> What you have to do
Every line containing the string "dropdown" should be returned from the records.

[Data records]
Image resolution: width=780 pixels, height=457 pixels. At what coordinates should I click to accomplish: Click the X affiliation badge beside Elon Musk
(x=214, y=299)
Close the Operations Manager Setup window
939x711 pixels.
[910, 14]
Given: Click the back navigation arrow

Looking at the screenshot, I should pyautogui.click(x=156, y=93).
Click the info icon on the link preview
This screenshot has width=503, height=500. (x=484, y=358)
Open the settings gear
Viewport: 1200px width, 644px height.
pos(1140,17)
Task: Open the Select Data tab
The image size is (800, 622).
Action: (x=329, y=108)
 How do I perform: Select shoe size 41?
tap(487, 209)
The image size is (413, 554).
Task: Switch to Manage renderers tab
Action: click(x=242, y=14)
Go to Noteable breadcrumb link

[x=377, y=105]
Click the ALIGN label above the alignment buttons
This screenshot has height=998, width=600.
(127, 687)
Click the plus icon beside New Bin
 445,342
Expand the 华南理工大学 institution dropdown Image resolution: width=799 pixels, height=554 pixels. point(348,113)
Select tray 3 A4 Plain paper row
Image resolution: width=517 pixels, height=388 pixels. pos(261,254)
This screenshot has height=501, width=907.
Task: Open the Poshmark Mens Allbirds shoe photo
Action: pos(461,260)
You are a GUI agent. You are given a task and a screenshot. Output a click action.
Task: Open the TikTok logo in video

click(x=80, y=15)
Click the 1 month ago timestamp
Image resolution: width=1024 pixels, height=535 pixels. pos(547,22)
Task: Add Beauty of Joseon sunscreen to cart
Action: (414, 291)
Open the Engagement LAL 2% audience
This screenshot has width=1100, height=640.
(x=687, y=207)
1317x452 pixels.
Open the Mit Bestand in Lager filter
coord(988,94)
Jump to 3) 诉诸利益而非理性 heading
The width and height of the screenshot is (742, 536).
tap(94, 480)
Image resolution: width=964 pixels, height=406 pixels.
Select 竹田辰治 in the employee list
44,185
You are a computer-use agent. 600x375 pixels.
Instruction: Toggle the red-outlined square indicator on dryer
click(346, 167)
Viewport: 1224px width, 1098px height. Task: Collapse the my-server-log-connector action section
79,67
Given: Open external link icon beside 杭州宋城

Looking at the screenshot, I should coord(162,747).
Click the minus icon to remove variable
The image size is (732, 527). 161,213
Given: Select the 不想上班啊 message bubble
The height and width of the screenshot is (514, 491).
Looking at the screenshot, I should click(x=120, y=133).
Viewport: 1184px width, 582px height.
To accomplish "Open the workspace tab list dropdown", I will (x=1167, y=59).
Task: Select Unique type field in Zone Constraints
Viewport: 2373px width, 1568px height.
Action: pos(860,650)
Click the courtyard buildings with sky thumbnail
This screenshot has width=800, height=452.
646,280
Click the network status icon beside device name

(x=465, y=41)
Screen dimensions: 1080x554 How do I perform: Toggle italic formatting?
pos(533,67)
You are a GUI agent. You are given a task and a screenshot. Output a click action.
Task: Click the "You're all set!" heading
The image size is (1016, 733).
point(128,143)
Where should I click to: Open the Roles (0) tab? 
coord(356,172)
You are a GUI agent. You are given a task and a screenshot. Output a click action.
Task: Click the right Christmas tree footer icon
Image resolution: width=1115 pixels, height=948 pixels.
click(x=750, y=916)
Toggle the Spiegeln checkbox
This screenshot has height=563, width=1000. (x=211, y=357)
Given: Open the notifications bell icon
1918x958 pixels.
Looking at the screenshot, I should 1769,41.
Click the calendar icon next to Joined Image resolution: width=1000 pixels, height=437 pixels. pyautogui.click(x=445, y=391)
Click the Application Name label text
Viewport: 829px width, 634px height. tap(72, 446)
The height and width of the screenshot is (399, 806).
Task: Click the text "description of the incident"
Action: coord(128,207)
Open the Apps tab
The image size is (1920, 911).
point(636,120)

> Output
Expand the 华南理工大学 institution dropdown Image resolution: width=799 pixels, height=554 pixels. point(348,113)
To accomplish "Open the workspace tab list dropdown", I will (x=1167, y=59).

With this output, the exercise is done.